L’analyse de Lionnel Delaunay, Conseiller en excellence opérationnelle, Semlink et Magic Software Enterprises
Jeudi 11 mai dernier, le président de la République dévoilait les grands axes du projet de loi « industrie verte », ainsi que les principales mesures permettant de mettre en œuvre ce qui est présenté comme une accélération. Priorité nationale de l’Etat français, la réindustrialisation de l’Hexagone passe également par d’autres chemins, liés ceux-ci à la gestion interne, au cœur des usines, du Big Data, en lien avec un cadre règlementaire renouvelé.

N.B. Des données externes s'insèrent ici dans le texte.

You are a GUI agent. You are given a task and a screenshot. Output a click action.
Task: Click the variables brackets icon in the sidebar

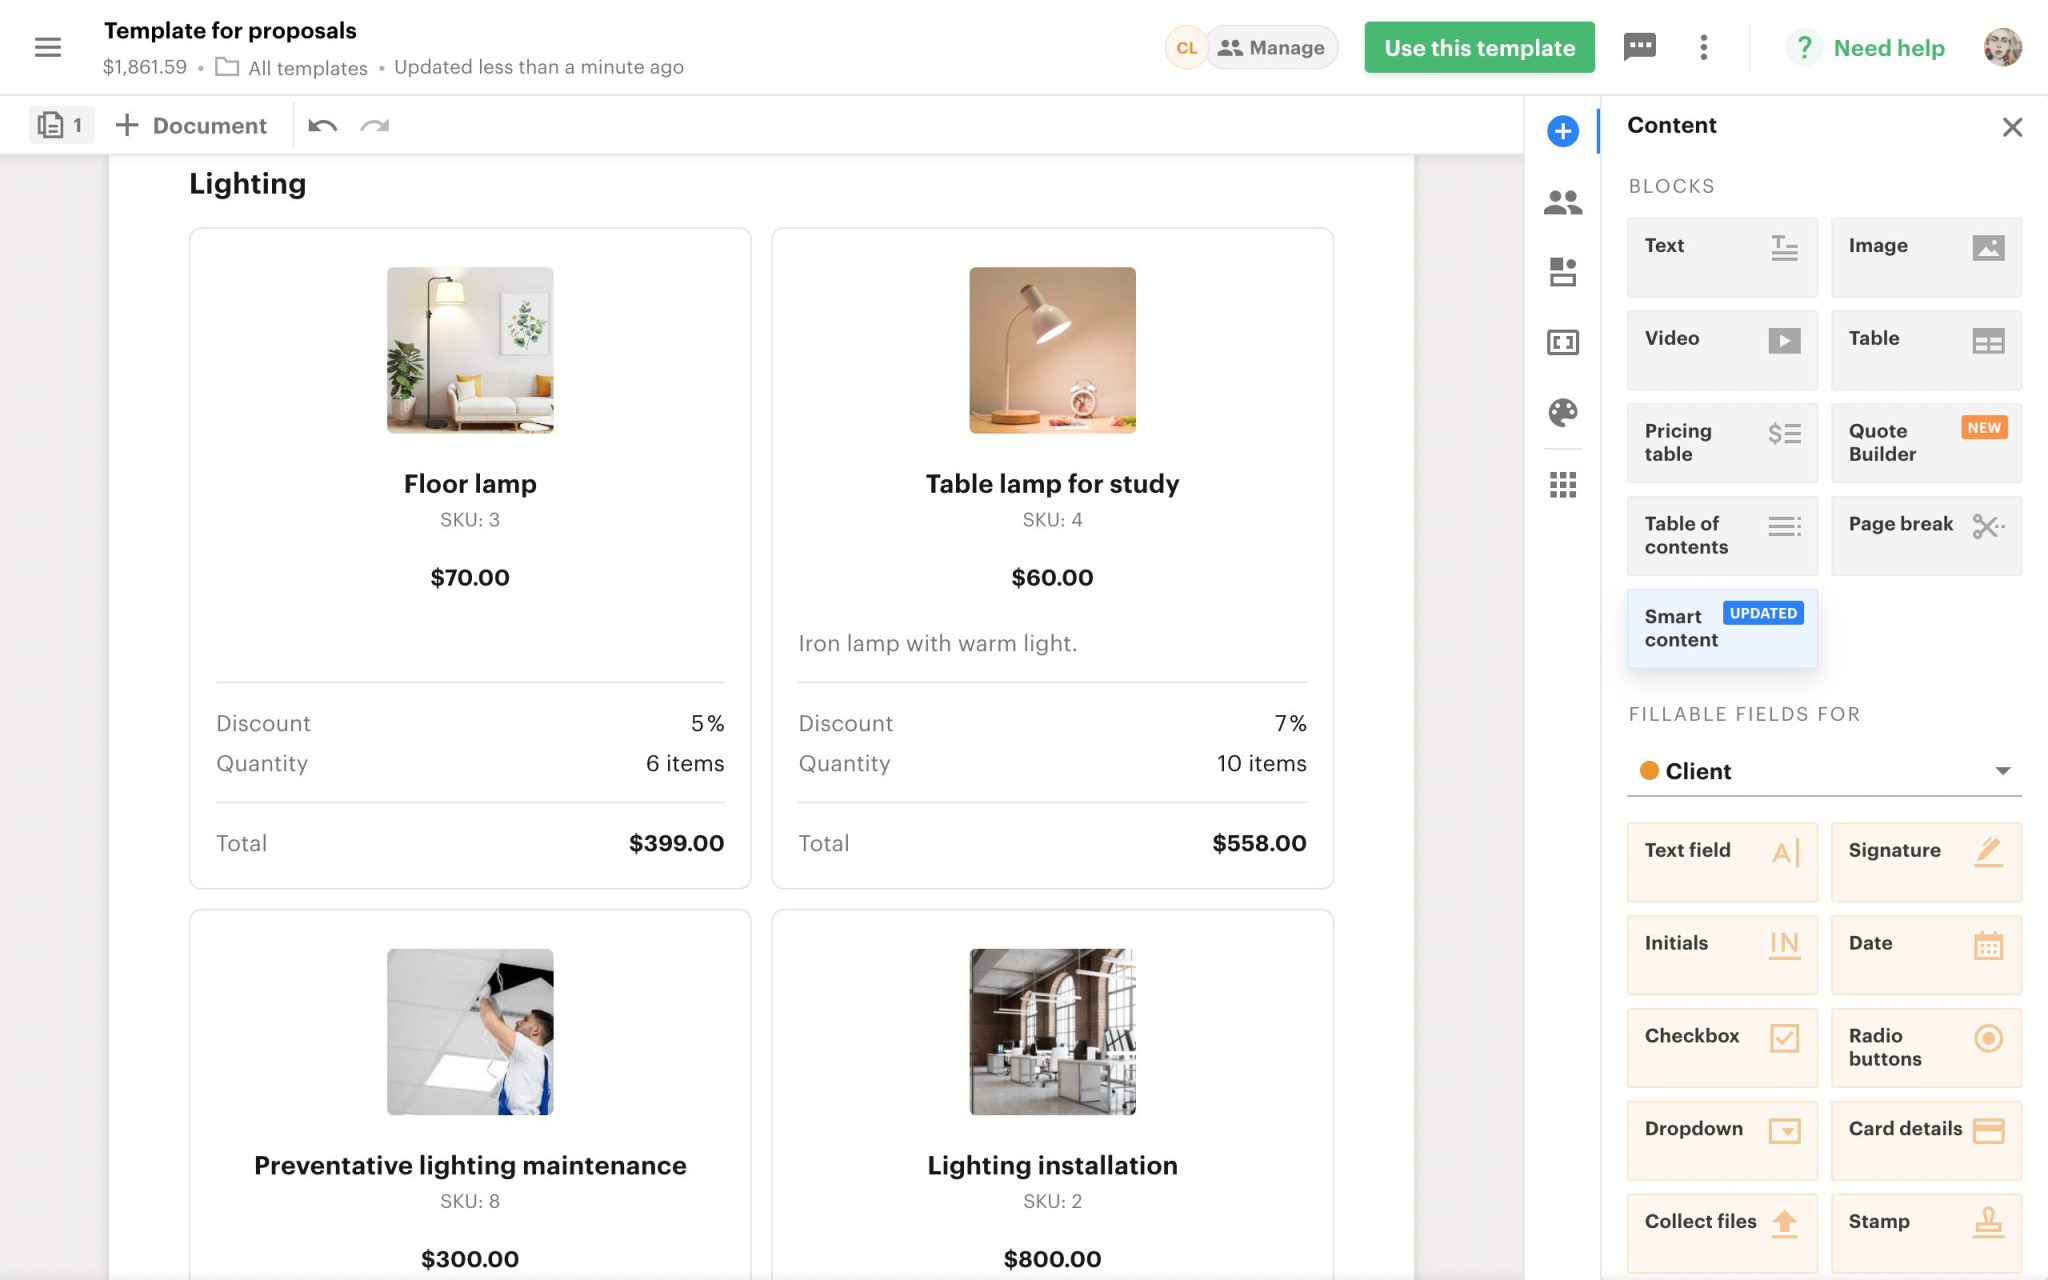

IT et OT : un fonctionnement en silos
Au-delà des impulsions qui seront prochainement données par le gouvernement d’Elisabeth Borne, les changements qui touchent actuellement l’industrie française proviennent de la directive européenne dite CSRD (Corporate Sustainability Reporting Directive) votée au mois de décembre dernier. Son objectif : normaliser l’intégralité de l’information extra-financière en introduisant pour la première fois une obligation de reporting et de vérification des informations normées en matière de durabilité. Le contexte règlementaire évolue par ailleurs grandement sur le terrain de la cybersécurité, avec notamment la directive NIS2, qui oblige les secteurs industriels critiques (électricité, pétrole, gaz notamment) à réfléchir à la gestion de l’ensemble de leurs données. Un enjeu hautement stratégique mais également un défi de taille pour deux univers industriels désormais “mis en demeure” de se coordonner l’un avec l’autre : l’IT (Informational Technology) et l’OT (Operational Technology).
Car force est de constater que l’essentiel des usines fonctionnent toujours de manière assez verticale, souvent en silos, alors même que les différentes fonctions opérationnelles de l’entreprise doivent entretenir des rapports fluides entre elles si elles veulent atteindre un haut niveau de performance.
Les services des finances, de la qualité, de la production, des clients et fournisseurs, sont par exemple autant de champs qu’il convient de synchroniser. Or, les pratiques observées depuis 40 ans sur le terrain, y-compris dans des grands groupes européens et mondiaux, montrent c’est loin d’être le cas.
Accentuer la maturité des équipes
Les directives européennes, qu’il s’agisse de la CSRD ou de la NIS2, obligent au rapprochement des équipes l’IT et l’OT. Le défi est de taille lorsque l’on connaît les différences de culture et de processus qui caractérisent l’une et l’autre de ses composantes. Il est d’autant plus important lorsque l’on mesure le degré de maturité des équipes internes vis-à-vis de certaines notions indispensables.
L’exemple de l’IoT est à cet égard éloquent. Lorsque l’on interroge, en masterclass, une assemblée de professionnels industriels sur les processus de connexion d’objets physiques à Internet, on peut parfois être surpris. Sur cinquante personnes, une quinzaine est familière de ce process. Quant à l’approche vis-à-vis du Cloud, elle se révèle également très inégale. Au final, la culture de la donnée reste pour les industriels un grand défi, tout particulièrement pour les PME / PMI et les ETI qui se trouvent adossées aux grands groupes. Pourtant, celles-ci sont tout autant concernées par le cadre règlementaire et ses évolutions récentes.
La captation ou la collecte – et donc la maîtrise – de l’intégralité des données de l’usine constitue un enjeu de taille pour l’ensemble du tissu industriel français. Des grands groupes aux PME, tous les secteurs sont concernés, et s’apprêtent à devoir effectuer des arbitrages ainsi que des investissements stratégiques majeurs d’ici au 1er janvier 2025. Dans ce contexte où chaque trimestre compte, fort heureusement, la technologie peut être aidante. L’approche du « Low Code, No Code » (hors codage classique) est de celle-là. Développée depuis une quarantaine d’années par certaines sociétés, cette technologie peut être une piste à explorer. Il en va, in fine, des succès opérationnels de demain.